Underlining the emphasis on time bound verdicts and the limits on adjournments under the new laws, the DIG said that a citizen-centric criminal procedure has been adopted in the Bharatiya Nagarik Suraksha Sanita 2023 or the BNSS which has replaced the CrPC. He explained how the BNSS mandates a standardized procedure for recording, collecting, transporting and storing forensic evidence.

Marak said that the three laws will focus on justice rather than punishment and are aimed at providing speedy justice. He said, “timelines have been prescribed for time bound investigation, trail and pronouncement of judgements. Citizen-centric approach has been adopted for supply of copies of FIR, including by digital means, summary trails have been made mandatory for petty cases. The accused persons may be examined through electronic means like video conferencing and the Magisterial system has also been streamlined”.

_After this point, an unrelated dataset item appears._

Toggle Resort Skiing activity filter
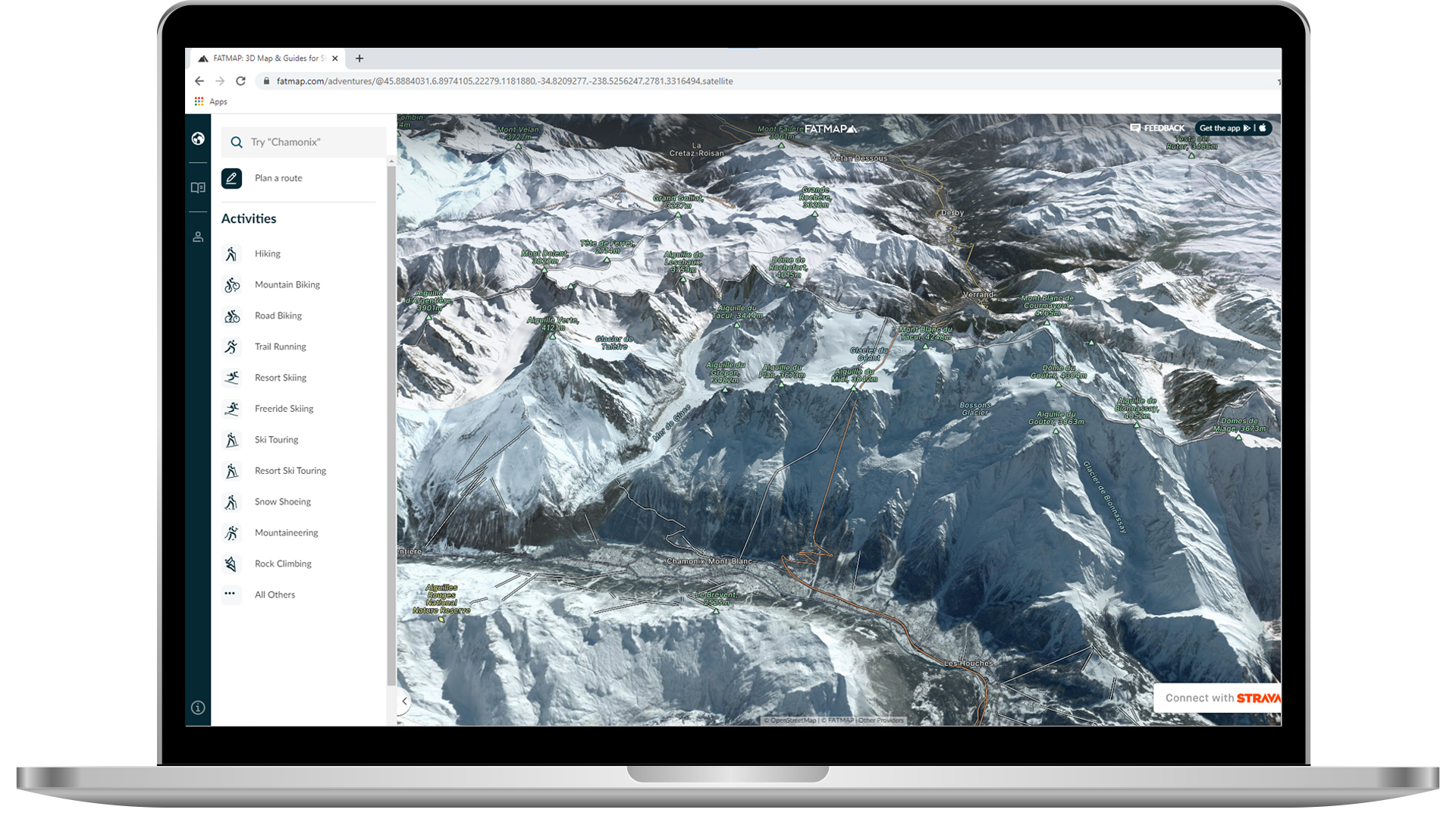Image resolution: width=1456 pixels, height=819 pixels. tap(280, 377)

While explaining the Bharatiya Sakshya Adhiniyam, Marak said that the Indian Evidence Act was enacted in 1872 and has been in use with some amendments but the lEA does not address the technological advancements undergone in the country in the last few decades. The new Law i.e., The Bharatiya Sakshya Adhiniyam, 2023 or the BSA provides for evidence to be provided electronically and permit appearance of witnesses, accused persons, experts and victims through electronic means like video conferencing. Other changes have also been brought to incorporate various technological advances, he added.

While concluding he said that the transition from the old criminal laws to the new criminal laws is the need of the hour which makes the Criminal Justice System more citizen friendly, more accessible to the public and more transparent.

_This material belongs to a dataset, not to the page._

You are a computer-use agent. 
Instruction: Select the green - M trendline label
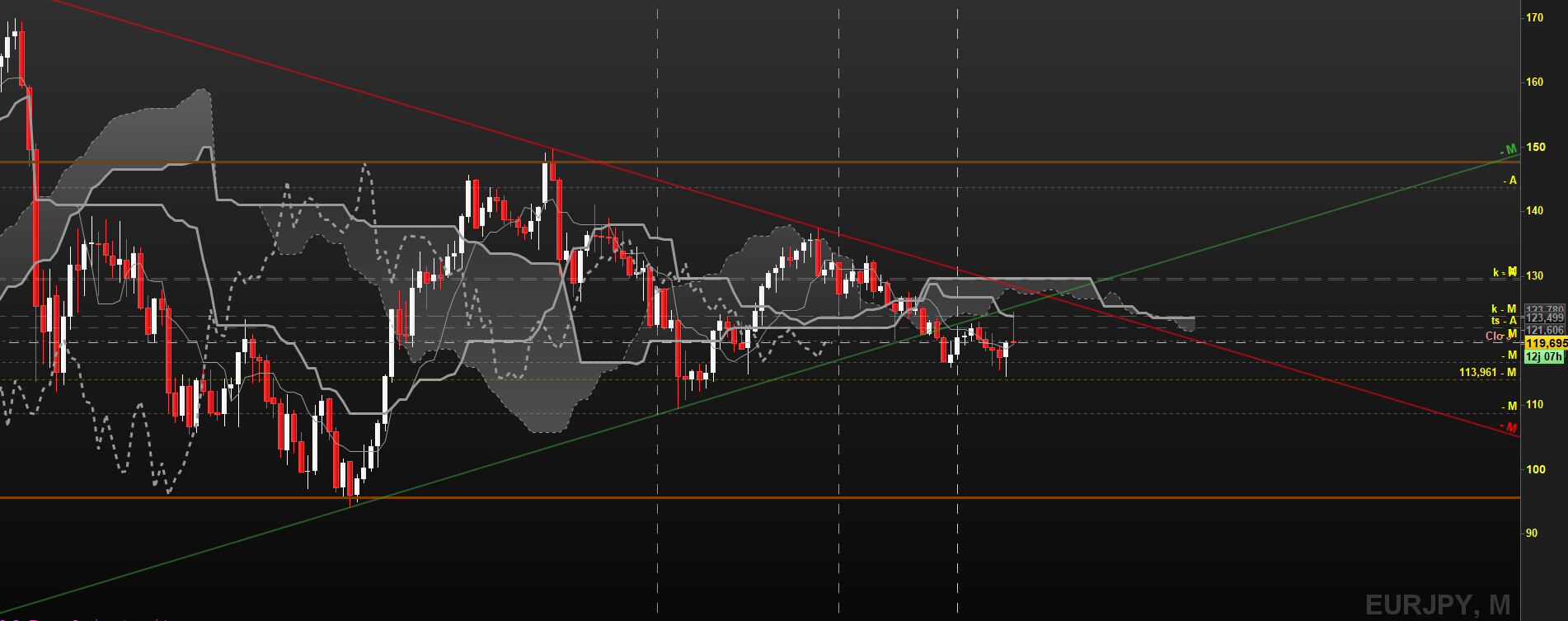pos(1509,150)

During the panel discussion, moderated by Ratul Barua, former News Editor of the Meghalaya Guardian and Communication Manager for the Forest Department of Assam, several key figures contributed their insights. It included Patricia Mukhim, Editor of The Shillong Times, Vivek Syiem, IPS, Assistant Inspector General of Police, Shillong, Khalid Khan, Additional Advocate General, Meghalaya, R L Blah, and Anita Nongkhlaw.

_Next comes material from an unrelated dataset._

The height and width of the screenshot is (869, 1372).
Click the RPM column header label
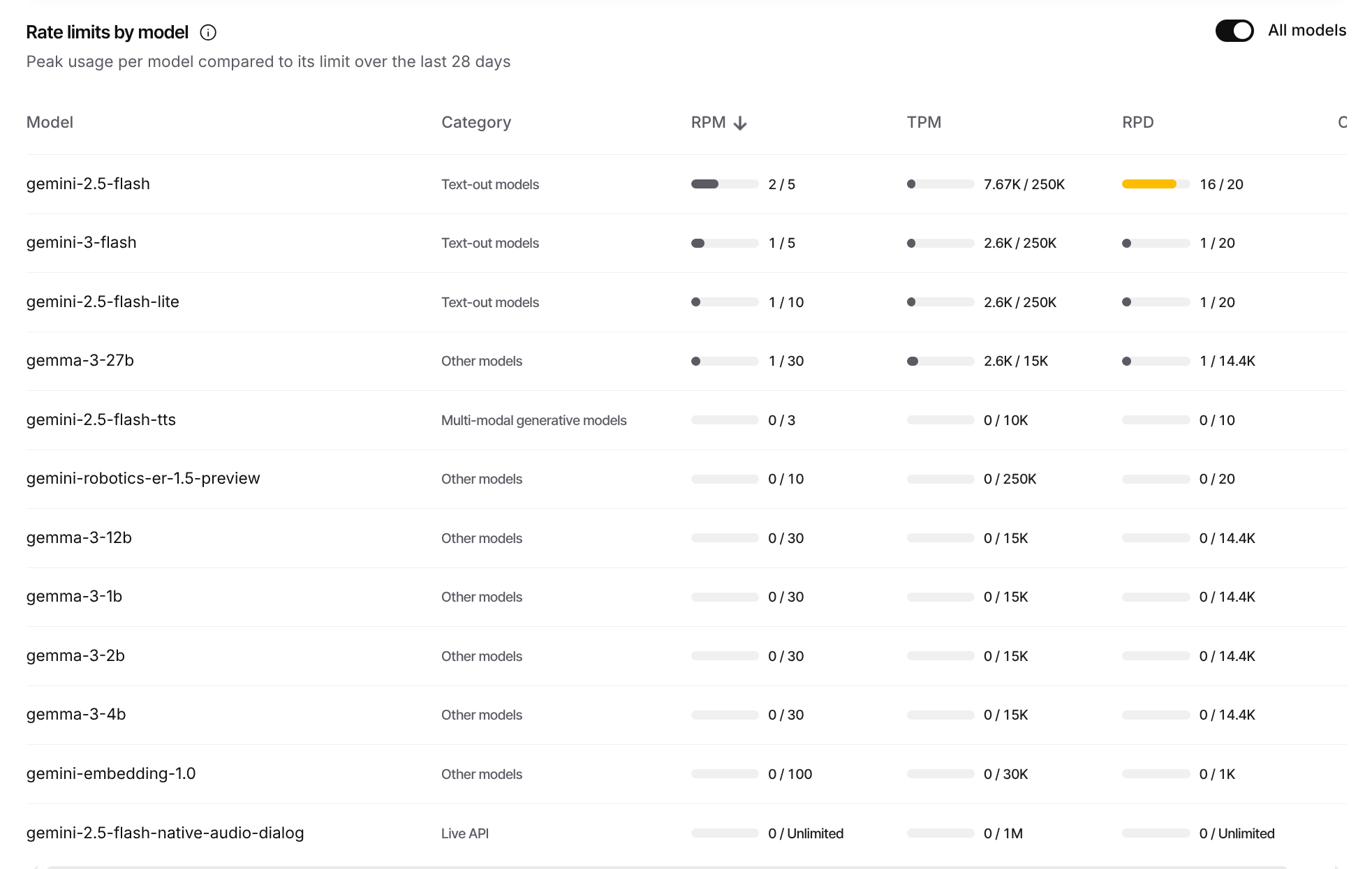click(x=707, y=123)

The Editor of The Shillong Times, Patricia Mukhim, while expressing her concern over the low conviction rate in Meghalaya, said that the enactment of the new laws which promises for time bound verdicts will help in delivering timely justice. Furthermore, the role of the media in implementing these laws were also discussed. While appreciating the efforts of PIB Shillong in organising this workshop, she exclaimed that more such workshops will help in percolating the essence of the new laws to the grassroots.

Bipul Das, DSP Crime, East Khasi Hills, and Dr. Ravi Kant Mishra, Associate Professor, Department of Law, NEHU, Shillong, also participated in the deliberation giving insightful introduction to the new criminal laws. Debu Lyngdoh, Joint Secretary, Law Department, Government of Meghalaya underscored the importance of the new laws and how they will be effective in helping Meghalaya’s law enforcement and judicial processes.

The interactive session focused on the three new criminal laws and included questions from representatives of the community, students and teachers from law colleges, journalists, and mediapersons about the state’s readiness, including manpower to implement the amendments. Vivek Syiem emphasised the initial training for staff and also highlighted technological advancements such as E-FIR applications, FIR status checks, and QR codes to streamline police work. Advocate Khalid Khan provided perspectives from the judiciary, while community leaders addressed challenges faced within their communities and praised the new laws for improving public access to online data and creating a more seamless experience for the general public.

The ‘Vartalap’ was organised to sensitize the media in Shillong about the ethos, spirit and intent behind the three new criminal laws. During the workshop, the speakers explained the rationale for the introduction of these laws and highlighted some of the important departures from the Indian Penal Code, the Criminal Procedure Code and the Indian Evidence Act.